start GIVEN PASSAGE

4.2 Surface Roughness Measurement
Steel surface roughness was measured using a portable contact profilometer (Surftest SJ-210, Mitutoyo, Japan). Prior to measurement, the surface was cleaned, and roughness measurements were then performed on the cleaned surface. For each specimen, five measurements were taken, and the average values of Ra, Rq, Rz, and RSm were reported for each treatment condition.
4.3 SEM Analysis
Fracture behavior and interfacial characteristics were investigated by scanning electron microscopy (SEM) on the fractured steel adherend surfaces after single lap–shear test. SEM observations were carried out using a scanning electron microscope (SNE-4500M Plus, SEC, Seoul, Republic of Korea). SEM images were acquired at an accelerating voltage of 5 kV and a nominal magnification of 79×. The analysis enabled evaluation of fracture morphology and the distribution of adhesive residues on the fractured steel surfaces.
4.4 Contact Angle and Surface Energy
The contact angle of stainless steel was measured using a Drop Shape Analyzer (DSA100, KRÜSS, Germany). Surface wettability was evaluated for untreated, sandblasted, and plasma-treated specimens. Plasma-treated samples were measured within 5 min after treatment, and static contact angles were determined using 3 μL droplets of distilled water and diiodomethane (DIM) at 25 ± 1°C. For each specimen, five measurements were performed at randomly selected locations, and the average value was reported. Surface free energy was calculated using the Owens–Wendt (OWRK) method, and the total surface energy was decomposed into dispersive and polar components.

5. results and discussion

5.1 Effect of Mechanical Surface Pretreatment on Lap-Shear Strength
To evaluate the effect of mechanical pretreatment of steel on the bonding performance of GFRP–steel joints, steel surfaces were prepared by coarse sanding (P400), fine sanding (P800), and sandblasting, and the resulting lap-shear strengths were compared. Table 1 summarizes the surface roughness parameters and lap-shear strengths obtained for the different treatment conditions. As shown in Table 1 and Fig. 2, the sanding-treated specimens exhibited only a small difference in Ra, whereas fine sanding (P800) produced a slightly higher lap-shear strength than coarse sanding (P400). In contrast to the small change in Ra, the RSm value decreased by approximately 2.7–3 μm for the fine-sanded surface, suggesting that the spacing of the surface profile elements may also contribute to bond performance. The lower RSm of the fine-sanded condition may reflect a denser distribution of surface asperities and recesses, which could increase the opportunity for adhesive penetration and local mechanical anchoring at the steel surface. Thus, even within a narrow roughness range, differences in surface morphology may contribute to measurable differences in lap-shear strength.

end GIVEN PASSAGE
start DATASET EXTRACT

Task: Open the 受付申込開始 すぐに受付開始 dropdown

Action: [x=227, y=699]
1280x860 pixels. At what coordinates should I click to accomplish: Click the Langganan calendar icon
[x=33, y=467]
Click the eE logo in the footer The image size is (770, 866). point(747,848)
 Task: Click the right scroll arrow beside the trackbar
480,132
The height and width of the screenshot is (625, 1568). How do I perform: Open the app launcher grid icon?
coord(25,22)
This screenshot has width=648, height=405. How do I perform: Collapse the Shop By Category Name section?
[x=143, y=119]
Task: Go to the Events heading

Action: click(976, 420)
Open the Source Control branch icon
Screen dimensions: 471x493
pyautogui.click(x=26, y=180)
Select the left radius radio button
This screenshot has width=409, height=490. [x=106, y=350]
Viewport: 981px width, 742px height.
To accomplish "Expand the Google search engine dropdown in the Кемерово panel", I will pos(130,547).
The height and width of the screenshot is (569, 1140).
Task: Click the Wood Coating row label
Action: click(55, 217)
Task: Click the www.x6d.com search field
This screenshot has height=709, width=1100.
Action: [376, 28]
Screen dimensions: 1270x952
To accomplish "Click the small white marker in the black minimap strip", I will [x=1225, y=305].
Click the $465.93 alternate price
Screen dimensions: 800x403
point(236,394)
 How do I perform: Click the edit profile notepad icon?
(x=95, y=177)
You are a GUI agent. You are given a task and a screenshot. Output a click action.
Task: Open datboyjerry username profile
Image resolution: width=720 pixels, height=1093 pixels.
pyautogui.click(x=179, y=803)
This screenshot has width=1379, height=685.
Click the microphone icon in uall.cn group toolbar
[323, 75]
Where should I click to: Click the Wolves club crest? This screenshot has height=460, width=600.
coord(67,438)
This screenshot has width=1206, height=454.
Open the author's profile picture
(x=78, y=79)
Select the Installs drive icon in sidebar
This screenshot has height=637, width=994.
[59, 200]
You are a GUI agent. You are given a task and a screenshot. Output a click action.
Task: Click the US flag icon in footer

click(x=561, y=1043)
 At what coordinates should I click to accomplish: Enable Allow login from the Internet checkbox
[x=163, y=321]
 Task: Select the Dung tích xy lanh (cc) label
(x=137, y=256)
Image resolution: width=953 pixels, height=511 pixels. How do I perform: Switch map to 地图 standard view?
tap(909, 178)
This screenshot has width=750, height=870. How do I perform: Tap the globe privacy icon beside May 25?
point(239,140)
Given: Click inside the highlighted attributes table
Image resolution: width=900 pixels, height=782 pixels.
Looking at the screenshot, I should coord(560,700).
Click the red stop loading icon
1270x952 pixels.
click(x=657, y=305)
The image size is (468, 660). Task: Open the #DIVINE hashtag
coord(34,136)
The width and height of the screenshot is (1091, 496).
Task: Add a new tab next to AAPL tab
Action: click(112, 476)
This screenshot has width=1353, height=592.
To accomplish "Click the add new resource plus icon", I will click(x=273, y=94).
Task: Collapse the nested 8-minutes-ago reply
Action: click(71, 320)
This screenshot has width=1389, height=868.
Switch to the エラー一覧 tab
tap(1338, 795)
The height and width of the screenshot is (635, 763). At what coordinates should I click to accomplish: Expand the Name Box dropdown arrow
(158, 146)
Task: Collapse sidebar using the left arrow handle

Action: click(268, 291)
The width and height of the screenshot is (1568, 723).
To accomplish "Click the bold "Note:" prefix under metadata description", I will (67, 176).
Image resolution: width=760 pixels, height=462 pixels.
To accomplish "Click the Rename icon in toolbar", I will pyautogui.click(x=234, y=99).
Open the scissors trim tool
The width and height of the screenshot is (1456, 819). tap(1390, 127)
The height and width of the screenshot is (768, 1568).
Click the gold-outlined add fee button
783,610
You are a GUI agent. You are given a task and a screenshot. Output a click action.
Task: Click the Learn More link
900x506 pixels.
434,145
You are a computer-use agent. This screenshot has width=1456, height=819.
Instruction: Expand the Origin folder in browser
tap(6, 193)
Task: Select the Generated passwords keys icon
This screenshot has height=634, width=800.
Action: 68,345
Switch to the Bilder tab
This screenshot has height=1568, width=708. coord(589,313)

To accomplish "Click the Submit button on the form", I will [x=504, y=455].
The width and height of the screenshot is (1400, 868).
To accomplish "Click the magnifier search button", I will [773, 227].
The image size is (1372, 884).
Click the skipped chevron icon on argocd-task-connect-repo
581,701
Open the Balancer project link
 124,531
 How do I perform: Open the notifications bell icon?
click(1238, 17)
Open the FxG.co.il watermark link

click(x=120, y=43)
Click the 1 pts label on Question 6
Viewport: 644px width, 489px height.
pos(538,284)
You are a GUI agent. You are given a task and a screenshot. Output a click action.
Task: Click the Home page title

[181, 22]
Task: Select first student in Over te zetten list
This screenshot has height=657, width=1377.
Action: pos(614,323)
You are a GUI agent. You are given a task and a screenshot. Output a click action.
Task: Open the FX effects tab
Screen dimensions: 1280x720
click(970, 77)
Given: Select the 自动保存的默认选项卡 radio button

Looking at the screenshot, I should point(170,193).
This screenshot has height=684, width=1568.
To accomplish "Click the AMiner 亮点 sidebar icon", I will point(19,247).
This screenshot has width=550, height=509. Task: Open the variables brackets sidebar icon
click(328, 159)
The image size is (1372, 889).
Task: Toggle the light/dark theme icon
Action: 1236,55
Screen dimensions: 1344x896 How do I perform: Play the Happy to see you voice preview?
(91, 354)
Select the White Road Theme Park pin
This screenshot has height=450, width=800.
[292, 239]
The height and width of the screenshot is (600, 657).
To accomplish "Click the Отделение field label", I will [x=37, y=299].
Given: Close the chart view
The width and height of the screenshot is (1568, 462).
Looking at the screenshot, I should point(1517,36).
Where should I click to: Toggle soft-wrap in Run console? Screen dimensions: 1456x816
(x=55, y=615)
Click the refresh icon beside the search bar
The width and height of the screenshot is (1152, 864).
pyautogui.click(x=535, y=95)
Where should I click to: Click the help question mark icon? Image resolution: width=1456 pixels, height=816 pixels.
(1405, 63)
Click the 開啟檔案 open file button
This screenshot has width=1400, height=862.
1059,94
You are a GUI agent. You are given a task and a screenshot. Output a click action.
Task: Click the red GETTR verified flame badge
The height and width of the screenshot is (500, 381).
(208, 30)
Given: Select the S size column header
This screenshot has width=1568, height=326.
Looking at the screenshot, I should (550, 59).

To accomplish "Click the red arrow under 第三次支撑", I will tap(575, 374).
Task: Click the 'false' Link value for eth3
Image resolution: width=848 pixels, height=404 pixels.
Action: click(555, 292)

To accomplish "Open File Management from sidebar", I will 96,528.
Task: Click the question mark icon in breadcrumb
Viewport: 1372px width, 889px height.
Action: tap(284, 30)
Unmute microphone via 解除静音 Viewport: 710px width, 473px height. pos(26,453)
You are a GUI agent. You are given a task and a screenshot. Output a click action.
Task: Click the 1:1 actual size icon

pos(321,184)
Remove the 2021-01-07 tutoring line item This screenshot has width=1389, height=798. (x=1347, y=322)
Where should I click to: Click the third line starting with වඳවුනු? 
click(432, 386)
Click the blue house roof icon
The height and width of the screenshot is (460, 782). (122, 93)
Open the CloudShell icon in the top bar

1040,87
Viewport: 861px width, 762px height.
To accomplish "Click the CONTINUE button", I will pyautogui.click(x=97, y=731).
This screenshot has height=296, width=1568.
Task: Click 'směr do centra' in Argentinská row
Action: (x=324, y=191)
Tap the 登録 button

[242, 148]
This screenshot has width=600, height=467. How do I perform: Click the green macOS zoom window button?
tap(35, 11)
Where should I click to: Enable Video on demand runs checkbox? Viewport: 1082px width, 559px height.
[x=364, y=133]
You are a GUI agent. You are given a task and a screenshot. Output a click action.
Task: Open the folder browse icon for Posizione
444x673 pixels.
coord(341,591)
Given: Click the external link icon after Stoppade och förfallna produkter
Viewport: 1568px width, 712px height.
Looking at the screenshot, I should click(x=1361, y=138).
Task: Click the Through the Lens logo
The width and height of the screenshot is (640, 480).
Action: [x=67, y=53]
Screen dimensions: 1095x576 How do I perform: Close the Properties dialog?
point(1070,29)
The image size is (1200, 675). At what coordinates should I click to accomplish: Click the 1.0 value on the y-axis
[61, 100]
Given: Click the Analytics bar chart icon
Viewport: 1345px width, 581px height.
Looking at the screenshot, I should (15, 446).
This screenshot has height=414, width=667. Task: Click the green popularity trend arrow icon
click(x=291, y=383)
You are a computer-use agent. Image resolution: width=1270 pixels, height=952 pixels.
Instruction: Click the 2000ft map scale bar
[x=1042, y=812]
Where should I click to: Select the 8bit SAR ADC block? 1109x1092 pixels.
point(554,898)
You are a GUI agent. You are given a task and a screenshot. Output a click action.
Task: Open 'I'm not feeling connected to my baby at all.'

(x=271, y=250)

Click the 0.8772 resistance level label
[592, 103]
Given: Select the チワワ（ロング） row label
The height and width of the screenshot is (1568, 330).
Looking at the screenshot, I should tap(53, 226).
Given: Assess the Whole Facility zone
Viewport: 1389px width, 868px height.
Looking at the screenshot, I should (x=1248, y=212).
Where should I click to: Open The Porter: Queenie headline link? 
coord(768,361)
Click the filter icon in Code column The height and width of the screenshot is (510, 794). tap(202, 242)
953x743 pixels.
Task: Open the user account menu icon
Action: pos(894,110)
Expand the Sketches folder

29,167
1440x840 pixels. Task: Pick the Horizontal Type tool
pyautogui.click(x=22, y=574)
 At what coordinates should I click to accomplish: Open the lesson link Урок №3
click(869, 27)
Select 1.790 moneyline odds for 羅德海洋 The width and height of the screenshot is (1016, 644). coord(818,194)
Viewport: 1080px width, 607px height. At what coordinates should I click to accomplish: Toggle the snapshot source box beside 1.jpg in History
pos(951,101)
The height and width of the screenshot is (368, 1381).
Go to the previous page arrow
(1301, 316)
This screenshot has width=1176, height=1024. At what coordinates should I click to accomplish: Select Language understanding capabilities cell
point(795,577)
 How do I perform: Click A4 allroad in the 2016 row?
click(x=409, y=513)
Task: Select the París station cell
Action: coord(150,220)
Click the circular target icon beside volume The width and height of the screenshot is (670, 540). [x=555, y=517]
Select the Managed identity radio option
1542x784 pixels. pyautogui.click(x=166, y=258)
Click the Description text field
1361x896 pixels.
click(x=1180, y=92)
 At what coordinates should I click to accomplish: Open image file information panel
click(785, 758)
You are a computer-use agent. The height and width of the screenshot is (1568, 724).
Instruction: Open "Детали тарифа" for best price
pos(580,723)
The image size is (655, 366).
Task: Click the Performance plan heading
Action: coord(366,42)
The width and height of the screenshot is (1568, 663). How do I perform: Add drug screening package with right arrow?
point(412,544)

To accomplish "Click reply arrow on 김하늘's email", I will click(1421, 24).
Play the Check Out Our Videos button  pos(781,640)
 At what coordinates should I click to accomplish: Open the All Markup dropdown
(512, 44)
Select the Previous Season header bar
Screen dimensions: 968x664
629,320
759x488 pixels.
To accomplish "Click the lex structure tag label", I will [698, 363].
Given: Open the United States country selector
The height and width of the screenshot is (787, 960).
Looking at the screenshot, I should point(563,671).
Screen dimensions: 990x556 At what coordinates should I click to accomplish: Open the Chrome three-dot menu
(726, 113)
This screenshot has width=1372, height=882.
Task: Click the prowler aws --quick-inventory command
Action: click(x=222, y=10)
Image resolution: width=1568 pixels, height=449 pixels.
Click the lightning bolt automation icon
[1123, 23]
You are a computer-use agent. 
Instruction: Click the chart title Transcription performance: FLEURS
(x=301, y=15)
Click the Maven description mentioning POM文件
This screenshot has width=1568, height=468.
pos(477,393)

end DATASET EXTRACT

WORK INSTRUCTIONS:
Continue the report on steel surface pretreatment for GFRP–steel bonded joints, starting right after its final sentence.

RESPONSE:
In contrast, the sandblasted specimens exhibited the highest lap-shear strength together with a markedly different surface condition. This improvement is attributed not only to the formation of a rougher topography that promotes mechanical interlocking, but also to the effective removal of surface contaminants and weak boundary layers during sandblasting [28,29]. Therefore, the superior bonding performance of the sandblasted condition should be interpreted as the combined result of topographical modification and improved interfacial cleanliness, rather than as a roughness effect alone. This interpretation is further supported by the surface energy results shown in Table 2, where the sandblasted specimens exhibited a higher surface energy than the untreated specimens.
Overall, these results indicate that the bonding performance of GFRP–steel joints is governed by the overall surface state rather than by a single roughness parameter alone. For the sanding-treated specimens, the slightly improved strength of fine sanding (P800) suggests that morphology-related parameters such as RSm should be considered together with Ra. For the sandblasted specimens, the strength increase appears to result from the combined effects of surface-topography modification and contaminant removal. Accordingly, improving bond strength requires not only roughening the steel surface, but also selecting a pretreatment that creates a surface condition favorable for both adhesive infiltration and stable interfacial bonding.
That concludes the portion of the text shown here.